Dark Companion by Marta Acosta

When Jane Williams is chosen to receive a full scholarship to Birch Grove Academy, it seems things are finally looking up. An orphan since she was six, Jane has been shuffled around from home to home in the foster system for years. After the death of a good friend, Jane decides to buckle down and let an education be her way out. And now it is. But there's something strange about Birch Grove and the longer Jane is there, the more she realizes this new life may not be salvation at all. 

Marta Acosta has built a wonderful homage to Bronte in this unique and twisted version of Jane Eyre. Laced with quotes from classic gothic literature and filled with chilling atmosphere, Dark Companion is an all new and original tale contains just enough of the classic for fans to recognize. 

Just about anything promised to be gothic in nature will make it into my must read stack. I can't help it -- I love it! Even better when the book turns out to live up to those promised expectations, too. Dark Companion most definitely did turn out as I'd hoped. In fact, I found it to be dark and chilling and more than a little unsettling, to be totally honest. It made for a devilishly delicious read.

Jane was not what I'd expected. In fact, from the first page I knew that she would not be the typical teen heroine. She lives in the 'hood and her best friend makes a living on the street corner. Jane is tough and knows real life horror. She's not a shrinking violet and she knows how to handle herself in a bad situation -- a sort of modern day Jane Eyre for sure.
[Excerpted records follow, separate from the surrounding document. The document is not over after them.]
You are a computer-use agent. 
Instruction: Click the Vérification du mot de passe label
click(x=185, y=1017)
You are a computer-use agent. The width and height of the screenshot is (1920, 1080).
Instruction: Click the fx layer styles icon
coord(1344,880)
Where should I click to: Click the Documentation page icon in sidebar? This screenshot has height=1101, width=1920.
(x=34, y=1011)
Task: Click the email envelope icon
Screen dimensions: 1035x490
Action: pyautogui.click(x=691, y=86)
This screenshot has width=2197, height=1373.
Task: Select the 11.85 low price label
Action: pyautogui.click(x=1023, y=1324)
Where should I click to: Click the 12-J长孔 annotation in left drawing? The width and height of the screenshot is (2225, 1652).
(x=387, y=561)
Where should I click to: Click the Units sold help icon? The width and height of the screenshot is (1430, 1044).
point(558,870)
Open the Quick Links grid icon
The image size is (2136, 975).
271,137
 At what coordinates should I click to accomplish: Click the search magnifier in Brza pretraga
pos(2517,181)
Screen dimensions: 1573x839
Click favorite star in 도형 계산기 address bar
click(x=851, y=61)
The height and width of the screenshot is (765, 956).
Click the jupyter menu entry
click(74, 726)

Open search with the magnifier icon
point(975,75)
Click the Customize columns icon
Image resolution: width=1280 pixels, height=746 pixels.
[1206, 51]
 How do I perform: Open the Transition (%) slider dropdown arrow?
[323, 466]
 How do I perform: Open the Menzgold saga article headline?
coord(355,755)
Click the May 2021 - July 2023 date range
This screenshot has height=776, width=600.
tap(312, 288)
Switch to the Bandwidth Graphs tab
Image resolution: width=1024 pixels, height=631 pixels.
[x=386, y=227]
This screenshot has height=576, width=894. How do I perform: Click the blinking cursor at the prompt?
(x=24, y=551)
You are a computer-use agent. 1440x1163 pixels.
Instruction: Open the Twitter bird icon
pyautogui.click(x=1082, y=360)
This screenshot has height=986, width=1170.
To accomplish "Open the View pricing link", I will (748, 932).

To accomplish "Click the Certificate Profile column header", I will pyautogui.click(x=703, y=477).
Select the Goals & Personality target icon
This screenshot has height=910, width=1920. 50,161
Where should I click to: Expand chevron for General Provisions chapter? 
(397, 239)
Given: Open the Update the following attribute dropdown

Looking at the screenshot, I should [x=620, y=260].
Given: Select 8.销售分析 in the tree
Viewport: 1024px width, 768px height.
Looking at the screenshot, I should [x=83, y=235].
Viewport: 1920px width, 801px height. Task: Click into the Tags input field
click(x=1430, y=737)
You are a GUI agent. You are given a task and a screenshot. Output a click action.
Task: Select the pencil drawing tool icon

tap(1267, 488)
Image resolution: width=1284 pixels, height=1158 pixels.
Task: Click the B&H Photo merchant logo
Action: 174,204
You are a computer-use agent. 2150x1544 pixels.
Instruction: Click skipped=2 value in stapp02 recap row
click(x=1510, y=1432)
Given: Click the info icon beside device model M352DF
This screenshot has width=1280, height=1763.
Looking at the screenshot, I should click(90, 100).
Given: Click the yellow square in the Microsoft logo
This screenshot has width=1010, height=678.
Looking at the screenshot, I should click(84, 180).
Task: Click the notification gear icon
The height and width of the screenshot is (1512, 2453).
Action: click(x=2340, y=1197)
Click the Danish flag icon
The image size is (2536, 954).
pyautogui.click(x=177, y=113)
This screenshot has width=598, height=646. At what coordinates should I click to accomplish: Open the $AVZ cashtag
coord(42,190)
It's clear that Acosta has put a lot of heart and planning into this book. As I said, it's got pieces of Jane Eyre that readers who are looking for them will easily find. But it's not at all a modern day retelling. Not even close. More a tribute to the elements that made Eyre and the other gothic pieces mentioned in the book the classics that they are today. I know that Dark Companion will be a hit with teens and adults alike. I hope that both sets of readers will get a taste for gothic lit and seek out some of the works mentioned in Dark Companion as well.